Та кивнула и, закрыв кассу, начала пробираться к телефону мягкими вкрадчивыми шагами, точно собираясь совершить что-то недозволенное. За входными дверями на улице раздался страшный шум, послышались возгласы:
— Пропустите! Пропустите участника.
Долидзе услышал знакомый голос, смех и шутливую жалобу:
— Помогите, я не могу пройти.
Расталкивая толпу, он кинулся к входу. Но в это время группа студентов подняла на руки смущенного и смеющегося Есенина, волосы которого, освобожденные от слетевшей меховой шапки, развевались во все стороны, как паутинные флаги радости.
— Есенин! — кричали молодые восторженные голоса. — Дорогу Есенину!
Появление любимого поэта еще более раскалило желание молодежи прорваться на вечер. Уцепившись за его пиджак, несколько человек ворвались в зал, опрокинув контроль. Долидзе пошел навстречу жене, выползавшей из телефонной будки с видом человека, зажегшего фитиль, ведущий к пороховому складу.

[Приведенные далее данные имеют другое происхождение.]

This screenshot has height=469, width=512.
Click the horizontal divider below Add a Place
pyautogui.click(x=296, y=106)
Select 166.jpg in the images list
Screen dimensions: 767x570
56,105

— Через пять минут будет наряд. Дежурный знакомый, — шепнула она.
Это подбодрило Долидзе, натянувшего на лицо унылую гримасу. Он боялся, чтобы кто-нибудь не заподозрил, что ему отлично живется, и он, как деревенская баба, боялся «черного глаза».
— Ты постой здесь, — сказал он жене, — а я пойду к поэтам. Надо начинать.
Согнувшись, как-то принизившись, испещренный морщинами забот (все это достигалось легким усилием воли), он пробрался в «артистическую», наполненную поэтами. Некоторые из них были бледны, взволнованны, густо напудрены. Все улыбались, иронизируя над волнением и не имея сил от него освободиться. Веселый Есенин и тот, казалось, заразился этим трепетом, охватившим выступающих перед толпой, которую каждый в душе презирал и тайно боялся. Пусть она нелепа, глупа, жалка, жадна до зрелищ и скандалов, не способна оценить настоящие стихи и отличить истинное дарование от декламации, но в этой тысяче всегда найдется десяток людей, по-настоящему понимающих и ценящих поэзию. И это служит утешением каждому поэту. По странному капризу судьбы не они, а толпа возносит на руках любимцев и топчет ногами тех, кто не удостоился ее избрания, не сумел сохранить любовь. Случайная толпа — что может быть капризнее, несноснее, восторженнее и опаснее!